Evaluating RAG Question Answer bots with Vertex AI and Galileo Evaluate

Authors:
Vatsal Goel,  Applied Data Scientist, Galileo
Tai Conley, Partner Engineering, Google

Overview

While the development of Generative AI is progressing rapidly, evaluating performance of these systems, especially in complex tasks like question-answering remains a significant challenge. This project demonstrates how to address this challenge through building and evaluating multiple Retrieval-Augmented Generation (RAG) Question-Answering bots using Vertex AI Model Garden and Galileo Evaluate.

Model Garden on Vertex AI is a single destination offering a selection of high-performing foundation models (FMs) from leading AI companies like Anthropic, Cohere, Meta, Stability AI, and Google through a single API. Vertex AI is a platform providing a broad set of capabilities to build predictive and generative AI applications on Google Cloud with security, privacy, and scalability in mind. 

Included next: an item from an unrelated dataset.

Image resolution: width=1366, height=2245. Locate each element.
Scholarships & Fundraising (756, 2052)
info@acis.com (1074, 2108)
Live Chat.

Galileo Observe is a flexible module built on top of Galileo’s Evaluation Intelligence Platform. The module is used for monitoring LLM outputs in production, or ‘online evaluation’. For detecting common hallucinations that measure things like factuality, context adherence, toxicity, PII leakage, and bias, it leverages Luna, a suite of proprietary metrics and research-backed Evaluation Foundation Models. The Galileo LLM studio is also available on the Google Cloud Marketplace here.

Solution overview

We use a sample use case to illustrate the process by building a QA bot designed to answer questions based on a context derived from Wikipedia articles about Formula 1.

The workflow includes the following steps:

  1. Load the data from your data source (eg. wikipedia in our case).
  2. Chunk the data as you would for your RAG application.
  3. Generate embeddings for each chunk and store them in a vector database.
  4. Define a list of questions for the bot.
  5. Define a list of models to be evaluated.
  6. Extract the relevant context from the vector database that answers the question.
  7. For each model, prompt the LLM with the question and context to get an answer.
  8. Log and upload the workflow for question -> context -> answer to Galileo Evaluate.

We're creating a Question-Answering bot about Formula 1 using Wikipedia articles. But here's the twist: we're making three versions, each powered by a different Large Language Model (LLM). Then, we'll put them to the test and see how they stack up.

For the orchestration and automation steps in this process, we use LangChain. LangChain is an open source Python library designed to build applications with LLMs. It provides a modular and flexible framework for combining LLMs with other components, such as knowledge bases, retrieval systems, and other AI tools, to create powerful and customizable applications.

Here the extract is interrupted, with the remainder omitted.